## Task brief
Since the records include pictures, leave those out while you reproduce exactly and only the lines from the one containing "Open the Checkpoints tab" through the one containing "Task: Select the Ipotesti radio button", inclusive.

# # # # # # #

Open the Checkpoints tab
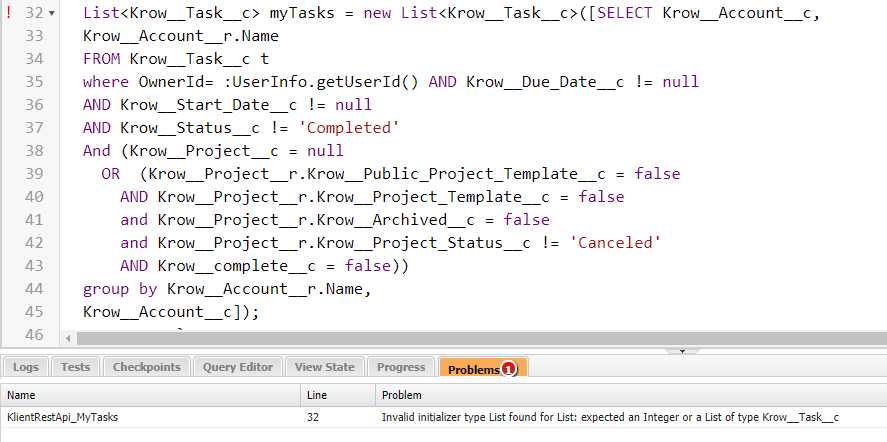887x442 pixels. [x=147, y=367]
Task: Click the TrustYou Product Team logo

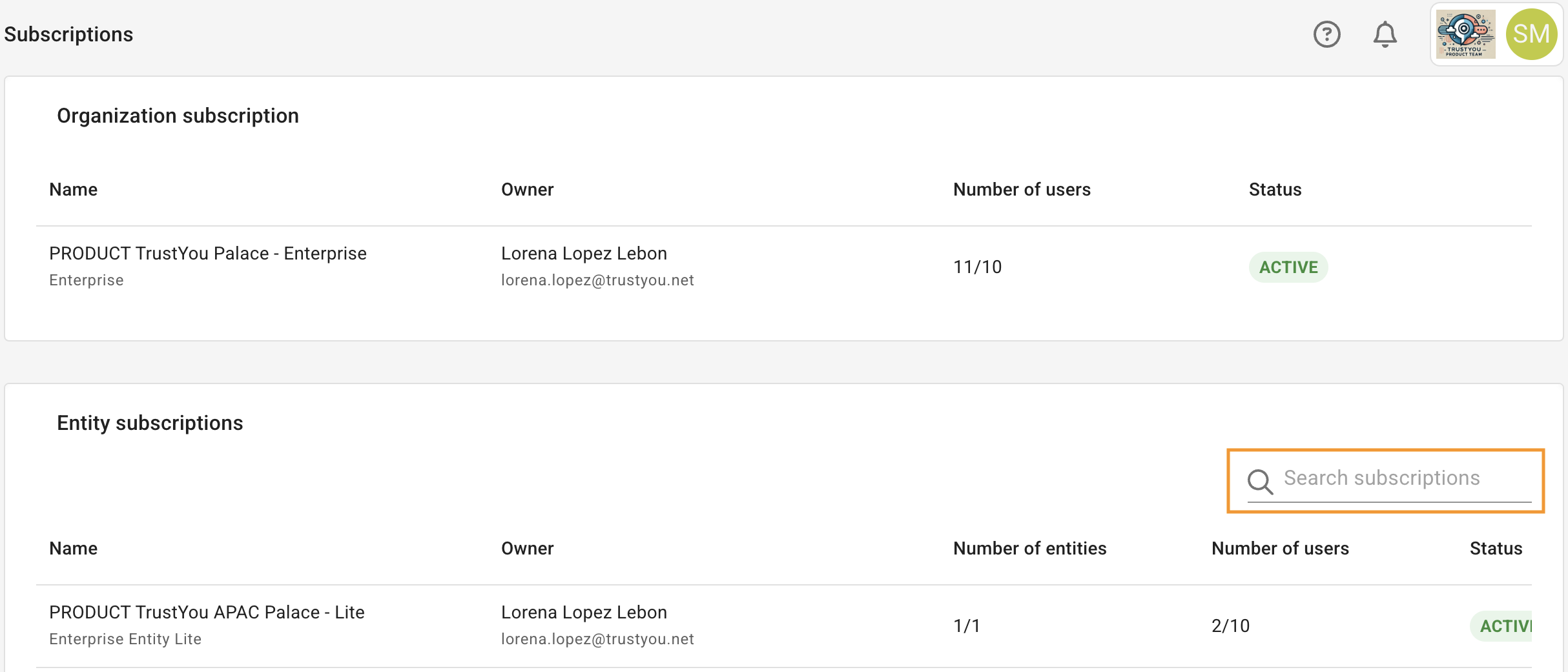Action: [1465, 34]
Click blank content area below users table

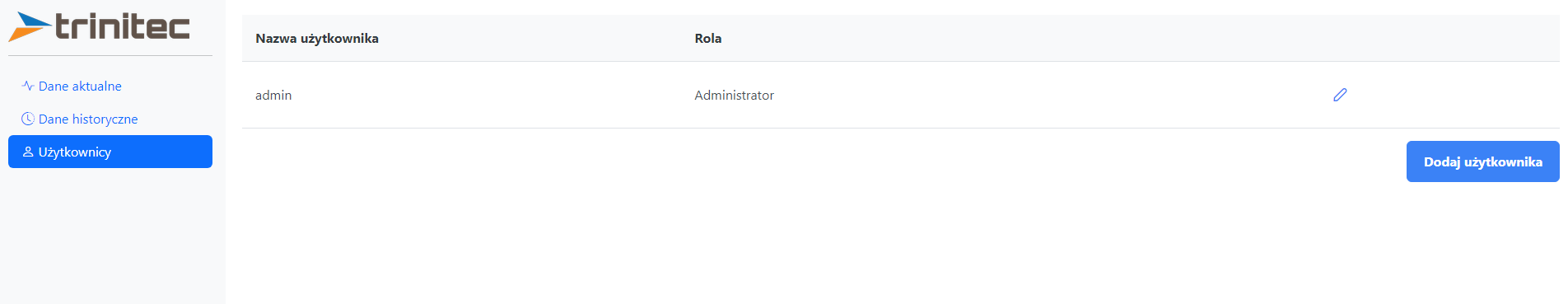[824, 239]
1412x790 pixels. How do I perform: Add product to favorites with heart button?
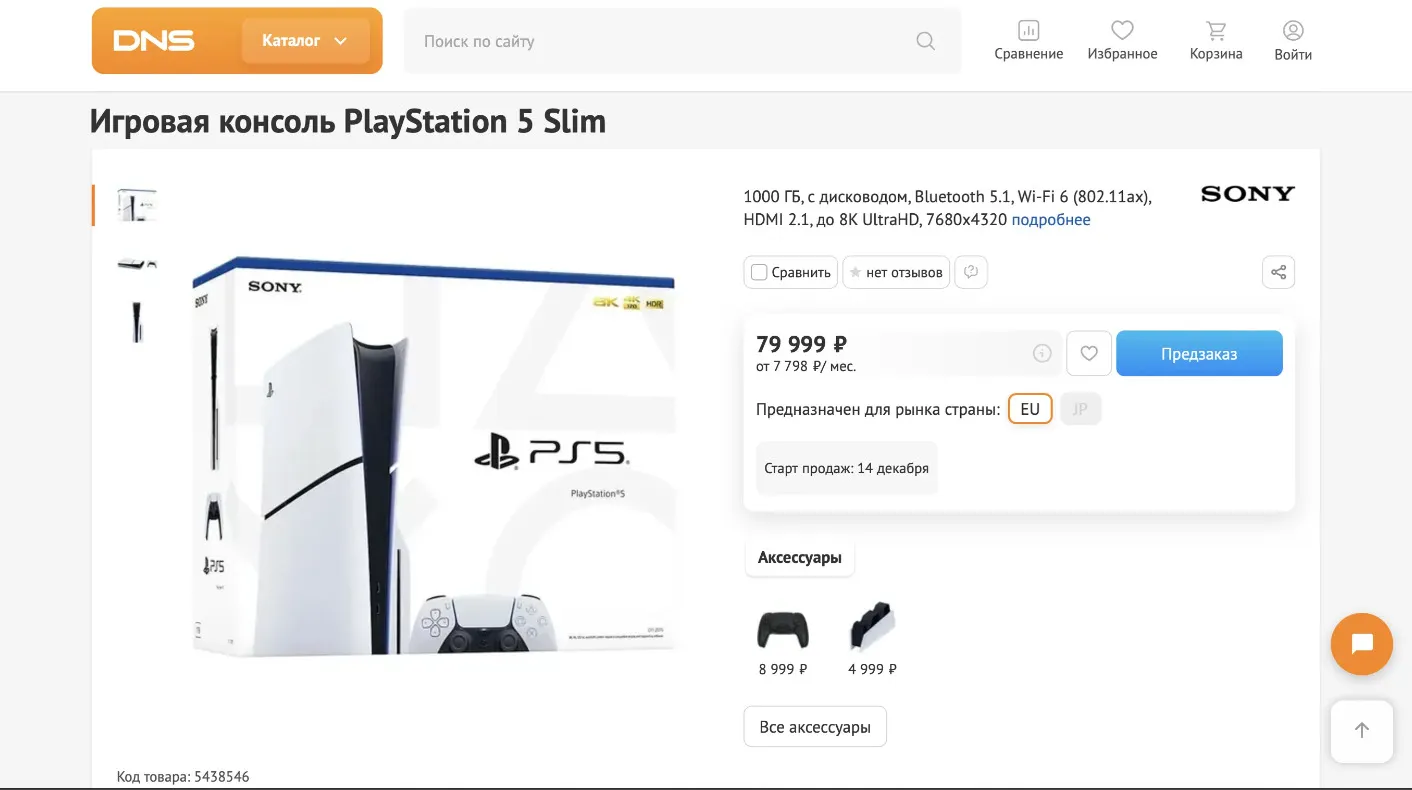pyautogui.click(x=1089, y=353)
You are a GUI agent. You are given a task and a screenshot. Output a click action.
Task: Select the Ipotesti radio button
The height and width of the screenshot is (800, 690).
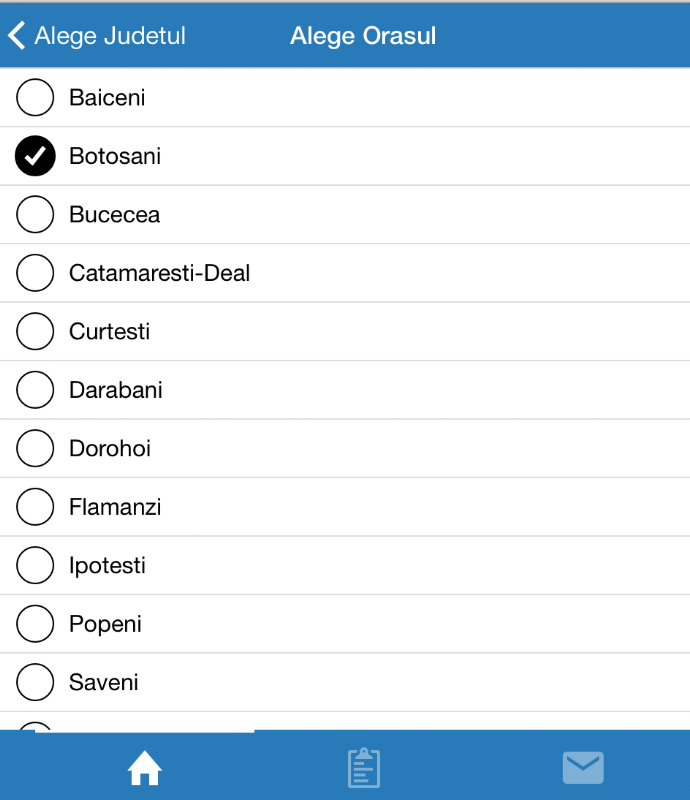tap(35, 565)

# # # # # # #

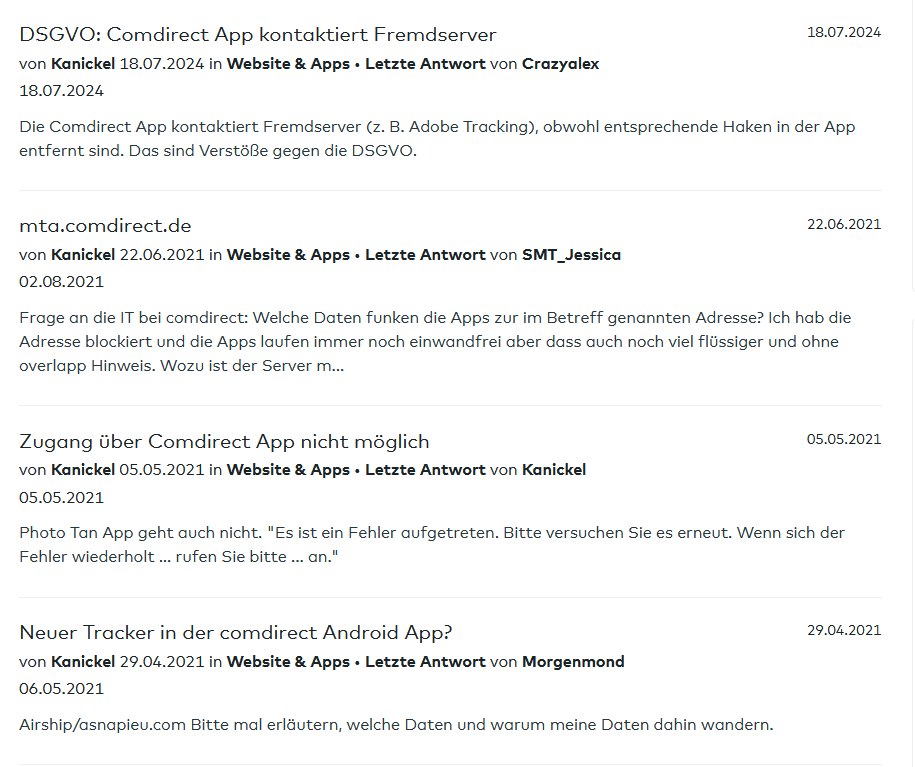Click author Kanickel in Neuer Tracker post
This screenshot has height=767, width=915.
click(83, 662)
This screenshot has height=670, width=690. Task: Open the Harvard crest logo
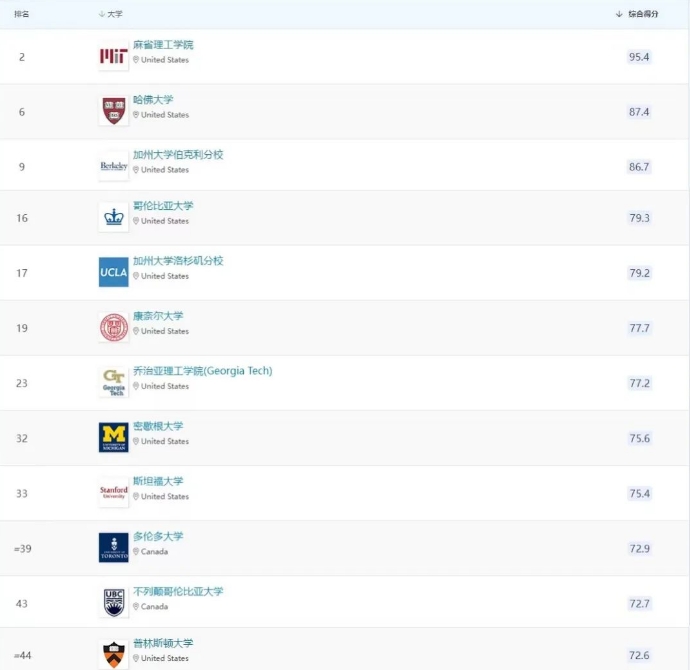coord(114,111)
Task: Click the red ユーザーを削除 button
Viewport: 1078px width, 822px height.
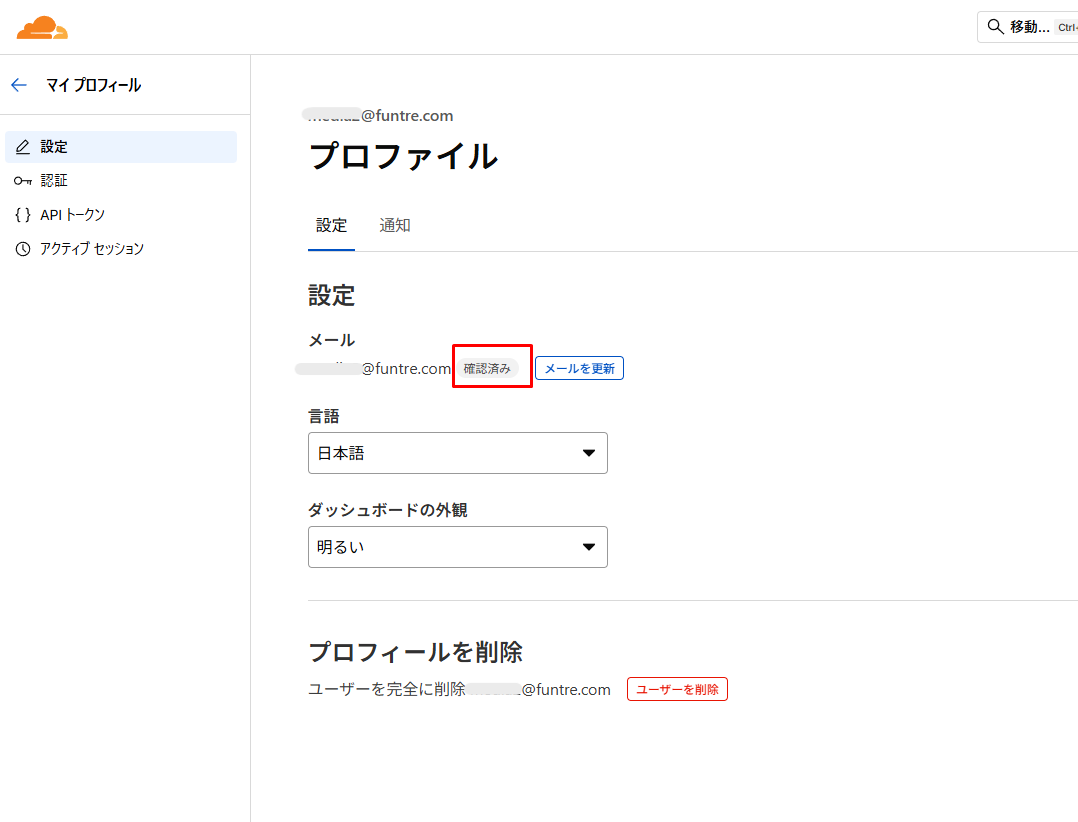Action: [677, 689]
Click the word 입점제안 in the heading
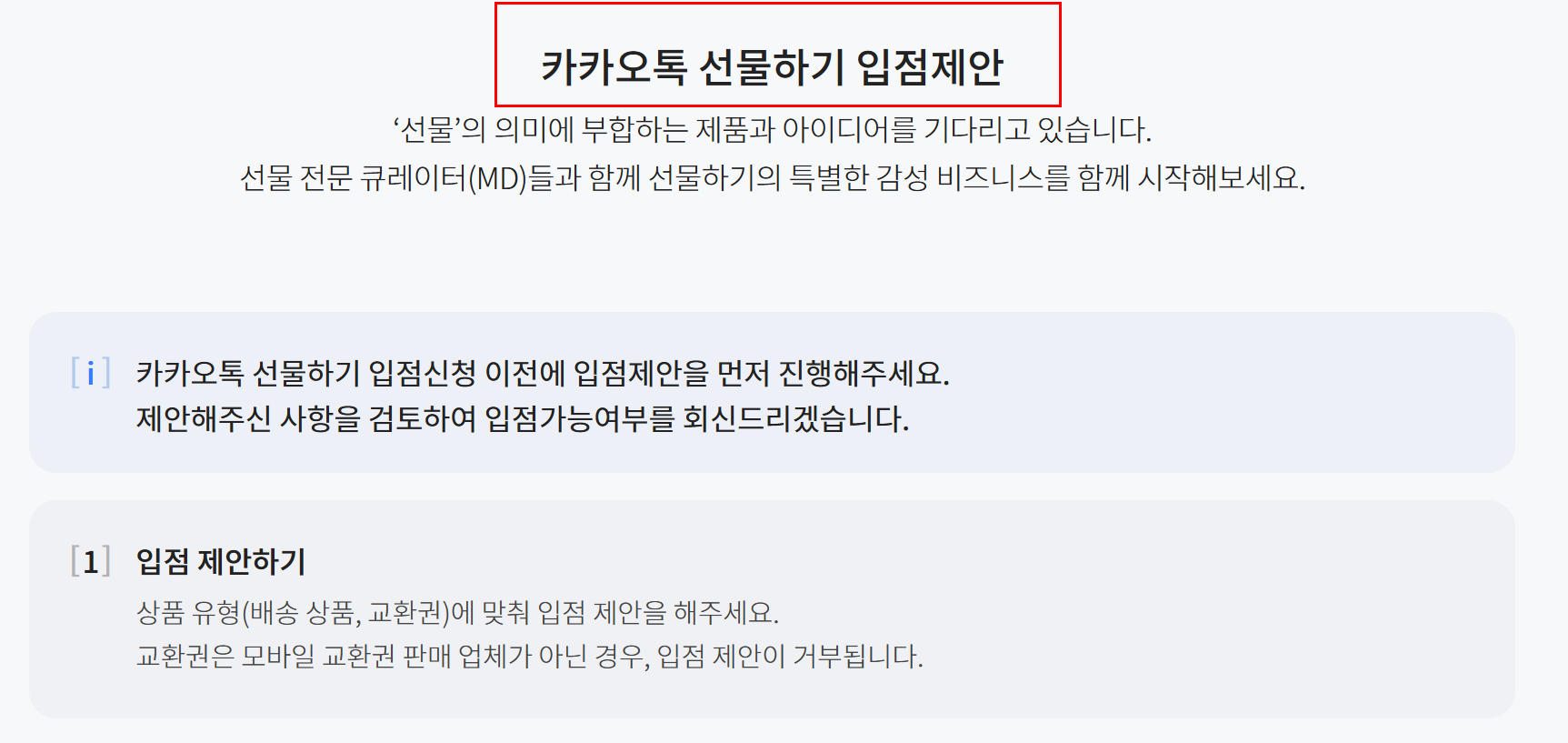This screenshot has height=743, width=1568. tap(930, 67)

# # # # # # #

## Solution to the problem
Open the Checkpoints tab
887x442 pixels. [x=147, y=367]
Task: Click the TrustYou Product Team logo

Action: [1465, 34]
Click blank content area below users table

[824, 239]
1412x790 pixels. How do I perform: Add product to favorites with heart button?
pyautogui.click(x=1089, y=353)
You are a GUI agent. You are given a task and a screenshot. Output a click action.
Task: Select the Ipotesti radio button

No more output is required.